Hello, I need some help using Generalized estimating equations (GEE). I am new to using GEE but have done my best to read up on how to use it. Unfortunately it has not gotten me far.

We are measuring data using a checklist. We plan to score our data as 1 (completely reported), 0.5 (partially reported), or 0 (not reported). This makes our criterion variable fractional rather than count data if I understand correctly. Furthermore, since particular items do not apply to all trials, we plan to generate a percent completion score for each trial based on the number of applicable items reported to the total number of applicable items (i.e., the denominators will slightly vary in some trials). We are now comparing the percent completion to baseline characteristics to see if there is a correlation. My question is, should we specify a Gaussian distribution given these considerations? Also, should we specify the correlation as independent or exchangeable?

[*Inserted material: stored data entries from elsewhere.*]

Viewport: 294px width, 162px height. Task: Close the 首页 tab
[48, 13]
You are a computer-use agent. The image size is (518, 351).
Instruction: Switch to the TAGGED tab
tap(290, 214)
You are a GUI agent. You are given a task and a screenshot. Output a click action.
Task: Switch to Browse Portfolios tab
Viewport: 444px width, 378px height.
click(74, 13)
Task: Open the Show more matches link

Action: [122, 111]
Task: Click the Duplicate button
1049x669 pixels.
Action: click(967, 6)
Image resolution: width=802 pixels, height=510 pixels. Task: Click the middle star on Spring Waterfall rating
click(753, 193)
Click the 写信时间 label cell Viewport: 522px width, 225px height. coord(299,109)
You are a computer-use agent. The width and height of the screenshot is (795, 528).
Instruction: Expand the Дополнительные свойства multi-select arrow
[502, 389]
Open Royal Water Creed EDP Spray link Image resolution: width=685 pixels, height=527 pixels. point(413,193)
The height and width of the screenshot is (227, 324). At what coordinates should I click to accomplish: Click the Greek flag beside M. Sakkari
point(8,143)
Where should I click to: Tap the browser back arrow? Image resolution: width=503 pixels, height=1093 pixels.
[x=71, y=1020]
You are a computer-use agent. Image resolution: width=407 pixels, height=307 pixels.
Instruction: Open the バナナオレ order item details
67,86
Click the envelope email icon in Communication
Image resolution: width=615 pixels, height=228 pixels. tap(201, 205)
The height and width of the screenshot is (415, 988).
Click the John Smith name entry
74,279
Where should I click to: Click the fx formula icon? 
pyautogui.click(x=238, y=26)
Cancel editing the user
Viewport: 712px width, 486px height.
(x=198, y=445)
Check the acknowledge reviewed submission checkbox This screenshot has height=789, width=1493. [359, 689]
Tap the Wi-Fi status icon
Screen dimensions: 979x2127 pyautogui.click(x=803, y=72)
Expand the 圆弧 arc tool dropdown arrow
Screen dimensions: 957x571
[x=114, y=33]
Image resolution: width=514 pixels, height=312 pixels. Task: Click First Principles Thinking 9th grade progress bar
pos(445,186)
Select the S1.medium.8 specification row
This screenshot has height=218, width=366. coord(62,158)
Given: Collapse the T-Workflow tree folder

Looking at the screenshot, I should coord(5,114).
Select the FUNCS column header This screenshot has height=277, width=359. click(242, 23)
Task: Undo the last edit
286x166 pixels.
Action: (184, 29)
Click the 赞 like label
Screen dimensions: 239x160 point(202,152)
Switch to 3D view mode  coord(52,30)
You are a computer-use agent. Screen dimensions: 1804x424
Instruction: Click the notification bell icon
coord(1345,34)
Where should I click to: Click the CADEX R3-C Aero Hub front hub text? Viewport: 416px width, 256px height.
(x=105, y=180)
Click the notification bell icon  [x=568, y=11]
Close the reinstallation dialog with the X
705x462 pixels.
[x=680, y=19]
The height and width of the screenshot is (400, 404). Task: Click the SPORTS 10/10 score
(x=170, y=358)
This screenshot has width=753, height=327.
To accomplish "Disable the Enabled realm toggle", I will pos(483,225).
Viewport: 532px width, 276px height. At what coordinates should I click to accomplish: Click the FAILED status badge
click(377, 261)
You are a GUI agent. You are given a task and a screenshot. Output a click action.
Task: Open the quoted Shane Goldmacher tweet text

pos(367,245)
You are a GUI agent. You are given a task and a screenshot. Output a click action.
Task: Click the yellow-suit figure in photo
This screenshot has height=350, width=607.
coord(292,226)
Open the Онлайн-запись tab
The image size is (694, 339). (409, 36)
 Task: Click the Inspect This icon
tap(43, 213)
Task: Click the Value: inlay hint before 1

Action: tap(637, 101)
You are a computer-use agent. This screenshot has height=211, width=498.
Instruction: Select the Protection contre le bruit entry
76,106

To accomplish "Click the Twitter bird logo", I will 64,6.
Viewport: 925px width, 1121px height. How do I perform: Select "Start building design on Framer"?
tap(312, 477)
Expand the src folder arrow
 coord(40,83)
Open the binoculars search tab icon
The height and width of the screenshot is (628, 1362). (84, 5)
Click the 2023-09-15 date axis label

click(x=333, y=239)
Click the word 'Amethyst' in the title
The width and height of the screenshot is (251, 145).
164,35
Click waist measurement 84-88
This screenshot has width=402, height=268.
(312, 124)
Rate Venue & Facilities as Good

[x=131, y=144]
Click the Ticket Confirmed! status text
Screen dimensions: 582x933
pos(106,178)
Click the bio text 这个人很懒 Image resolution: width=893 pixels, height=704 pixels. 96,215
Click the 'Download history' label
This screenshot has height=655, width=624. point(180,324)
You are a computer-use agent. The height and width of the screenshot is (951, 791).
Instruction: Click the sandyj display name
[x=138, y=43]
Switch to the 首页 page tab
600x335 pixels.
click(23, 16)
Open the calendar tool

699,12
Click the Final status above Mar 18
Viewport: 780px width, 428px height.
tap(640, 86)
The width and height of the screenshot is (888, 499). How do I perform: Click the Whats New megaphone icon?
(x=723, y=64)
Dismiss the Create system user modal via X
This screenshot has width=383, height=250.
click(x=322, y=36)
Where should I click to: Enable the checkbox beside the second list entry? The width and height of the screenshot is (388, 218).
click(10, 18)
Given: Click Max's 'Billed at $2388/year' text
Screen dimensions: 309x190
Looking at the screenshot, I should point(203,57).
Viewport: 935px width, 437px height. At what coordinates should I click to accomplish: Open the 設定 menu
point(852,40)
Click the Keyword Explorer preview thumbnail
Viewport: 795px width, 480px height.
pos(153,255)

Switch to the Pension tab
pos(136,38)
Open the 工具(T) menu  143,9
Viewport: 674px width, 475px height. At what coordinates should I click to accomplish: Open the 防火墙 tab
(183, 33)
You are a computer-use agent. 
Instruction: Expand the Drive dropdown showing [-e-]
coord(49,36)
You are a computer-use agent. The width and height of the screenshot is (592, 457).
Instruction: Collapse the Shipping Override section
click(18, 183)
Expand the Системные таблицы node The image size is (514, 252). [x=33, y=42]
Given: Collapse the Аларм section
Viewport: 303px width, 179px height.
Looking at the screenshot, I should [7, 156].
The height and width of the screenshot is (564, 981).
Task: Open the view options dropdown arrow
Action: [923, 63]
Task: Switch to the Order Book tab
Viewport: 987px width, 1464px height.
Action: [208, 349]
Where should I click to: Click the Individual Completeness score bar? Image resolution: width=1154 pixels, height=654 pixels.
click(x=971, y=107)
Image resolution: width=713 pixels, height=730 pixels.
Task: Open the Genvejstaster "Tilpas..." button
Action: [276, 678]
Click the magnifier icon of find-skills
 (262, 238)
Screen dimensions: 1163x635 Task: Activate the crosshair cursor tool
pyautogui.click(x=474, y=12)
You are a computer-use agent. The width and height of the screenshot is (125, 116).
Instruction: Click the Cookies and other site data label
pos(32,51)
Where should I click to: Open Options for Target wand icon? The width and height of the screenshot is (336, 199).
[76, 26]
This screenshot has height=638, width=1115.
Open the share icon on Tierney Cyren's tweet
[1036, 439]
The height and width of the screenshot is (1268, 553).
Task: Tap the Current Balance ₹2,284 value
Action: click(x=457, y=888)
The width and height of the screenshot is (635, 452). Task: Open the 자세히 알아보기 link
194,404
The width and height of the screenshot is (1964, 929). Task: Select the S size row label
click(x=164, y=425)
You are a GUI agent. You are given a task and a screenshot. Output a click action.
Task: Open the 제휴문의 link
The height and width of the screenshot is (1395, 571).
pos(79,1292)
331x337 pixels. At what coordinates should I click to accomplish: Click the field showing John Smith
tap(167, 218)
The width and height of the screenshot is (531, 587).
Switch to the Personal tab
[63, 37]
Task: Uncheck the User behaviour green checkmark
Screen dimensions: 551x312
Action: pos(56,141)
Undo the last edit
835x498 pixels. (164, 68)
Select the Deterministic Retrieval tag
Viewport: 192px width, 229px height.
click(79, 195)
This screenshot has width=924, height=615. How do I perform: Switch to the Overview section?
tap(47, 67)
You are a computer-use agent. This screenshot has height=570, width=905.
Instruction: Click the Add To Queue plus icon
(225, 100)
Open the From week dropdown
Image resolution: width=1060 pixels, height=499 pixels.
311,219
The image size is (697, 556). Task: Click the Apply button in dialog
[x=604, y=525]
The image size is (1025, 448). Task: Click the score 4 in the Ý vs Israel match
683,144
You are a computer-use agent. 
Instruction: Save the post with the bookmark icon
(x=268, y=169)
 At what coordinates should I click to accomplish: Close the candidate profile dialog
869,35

We are running our data analysis with Stata, and we are currently using the xtgee function. We are specifying it with “family(gaussian) link(identity) corr(independent)” but we are not certain if this is producing the correct results or not.

Thank you for any help

Welcome to datamethods Sam.

I’m not clear about the choice of GEE, i.e., is there clustering in the data. But whether you use GEE or full maximum likelihood methods, this seems to be a place for an ordinal outcome methods such as the proportional odds model, which handles arbitrarily many ties in the data.

There are some general problems when using ratios as dependent variables, and you might stop for a moment to see if it would be any better to use a count as the dependent variable adjusting (in a flexible smooth nonlinear way) for the number of criteria.

Thank you for your input. We do, in fact, have clustering in our data. If we do move forward with count data for the dependent variable, how would you suggest that we specify the distribution (e.g., Gaussian, Poisson, etc) given that we may have fractional data for our dependent variable. Do you foresee this being a problem?

Semiparametric methods such as the proportional odds model (a generalization of the Wilcoxon test but handles ties better) do not care at all about the overall distribution.